So schnell ich konnte hastete ich zu dem Mann, welcher gut ein paar Jahre älter als ich zu sein schien. Wie es sich herausstellte sollte ich gerade noch rechtzeitig kommen, denn kaum kam ich bei ihm an knickten ihm die Beine weg und er wäre auf den Boden geknallt, hätte ich ihn nicht geistesgegenwärtig aufgefangen. "Sie da hinten helfen sie mir mal ihn auf die Holzbank zu legen." wies ich einen Hausmeister an, der sich auch zwischen den Wartenden befand.

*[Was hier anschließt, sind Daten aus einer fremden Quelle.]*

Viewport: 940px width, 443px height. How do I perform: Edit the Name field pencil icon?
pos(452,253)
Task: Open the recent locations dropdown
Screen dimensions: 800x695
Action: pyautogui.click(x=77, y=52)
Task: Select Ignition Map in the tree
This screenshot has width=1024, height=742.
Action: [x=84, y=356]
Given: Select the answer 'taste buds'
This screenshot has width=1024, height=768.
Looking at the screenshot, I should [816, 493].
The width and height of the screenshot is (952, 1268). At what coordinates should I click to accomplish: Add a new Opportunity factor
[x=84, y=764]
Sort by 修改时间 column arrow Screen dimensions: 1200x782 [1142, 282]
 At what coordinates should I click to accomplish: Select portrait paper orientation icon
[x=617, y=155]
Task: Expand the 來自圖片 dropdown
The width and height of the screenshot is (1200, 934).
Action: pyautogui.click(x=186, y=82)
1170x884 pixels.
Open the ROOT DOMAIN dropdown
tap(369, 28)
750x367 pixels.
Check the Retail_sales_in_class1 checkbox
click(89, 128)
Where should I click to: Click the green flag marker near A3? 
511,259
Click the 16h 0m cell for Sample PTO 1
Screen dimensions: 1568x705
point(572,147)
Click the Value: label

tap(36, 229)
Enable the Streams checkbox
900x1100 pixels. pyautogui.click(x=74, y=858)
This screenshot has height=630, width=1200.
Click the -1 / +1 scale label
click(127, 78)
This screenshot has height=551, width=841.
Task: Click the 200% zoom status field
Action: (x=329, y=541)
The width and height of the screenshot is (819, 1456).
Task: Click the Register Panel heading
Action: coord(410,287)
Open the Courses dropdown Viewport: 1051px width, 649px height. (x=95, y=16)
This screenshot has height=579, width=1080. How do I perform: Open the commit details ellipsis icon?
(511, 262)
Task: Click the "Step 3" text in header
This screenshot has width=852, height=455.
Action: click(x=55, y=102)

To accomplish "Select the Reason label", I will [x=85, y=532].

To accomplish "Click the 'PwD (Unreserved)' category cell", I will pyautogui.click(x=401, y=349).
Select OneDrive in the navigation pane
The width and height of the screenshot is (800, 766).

Murrend und deutlich entgegen seines Willen kam er zu mir und nahm die Beine des Mannes, legte ihn dennoch sehr grob auf der Bank, woraufhin der Unbekannte schmerzerfüllt aufzustöhnte.
Ich fing an meine Weste zu öffnen und die Ärmel meines Hemdes hochzukrempeln, damit ich ihn besser untersuchen konnte. "Aber Herr Doktor Schmelzer, Sie wollen den armen Schlucker doch nicht behandeln? Was is'n der? Bestimmt nur en Aushilfsarbeiter aus Böhmen. Woher sollen der ne gescheite Krankenkasse oder gut erwirtschaftets Geld her ham hä? Dat können se nicht machen." versuchte er auf mich einzureden, aber abhalten ließ ich mich noch lange nicht. Das Gemecker der Menge brandete wieder auf, was ich jedoch nur als Hintergrundsummen wahrnahm. Also fing ich weiter an den Mann für die Untersuchung fertig zu machen. Doch als ich anfangen wollte ihm das alte, dreckige und zerlumpte Hemd aufzuknöpfen hielt er mich mit einer Armbewegung davon ab. "Ich will gehen." presste der Blonde, zwischen zusammengekniffenen Zähnen, hervor. "Ich bitte sie Herr...." wollte ich ihn überzeugen. "Piszczek." haucht er jetzt nur noch und ich konnte nun deutlich den böhmischen Akzent in seiner Stimme vernehmen. "Sie können sich doch noch nicht mal auf den Beinen halten, also lassen sie mich sie untersuchen." versuchte ich möglichst professionell mit dieser Situation umzugehen, welche selbst für einen Arzt recht ungewöhnlich war. "Hier das ist alles was ich habe. Geben sich mir einfach irgendwas dagegen. Ich muss zurück auf die Arbeit." keuchte er während sein Körpers sich bei jedem Wort schmerzhaft zusammenzog und legte mir zwar viele Pfennige in die Hand, die aber wenn überhaupt nur ungefähr eine Goldmark ergaben. Innerlich seufzte ,ich dafür bekam man ja noch nicht einmal ein Huhn zu kaufen.
So steckte ich ihm das Geld wieder in seine Tasche zurück. Ich merkte, wie mich seine Augen kritisch dabei beobachteten. "Entschuldigen Sie, wenn ich das so ausdrücke aber hierfür könnte ich ihnen nichts geben und das will ich auch nicht. In ihrem Zustand könnte ich sie nicht gehen lassen. Das würde den Eid des Hypokrates brechen. Wie bekommen das auch so hin." probiere ich ihn weiter zu überzeugen. "Ich will keine Allmosen! Ich bin ein eigenständiger Mann und ..." flüsterte er nur noch und schloss dann die Augen.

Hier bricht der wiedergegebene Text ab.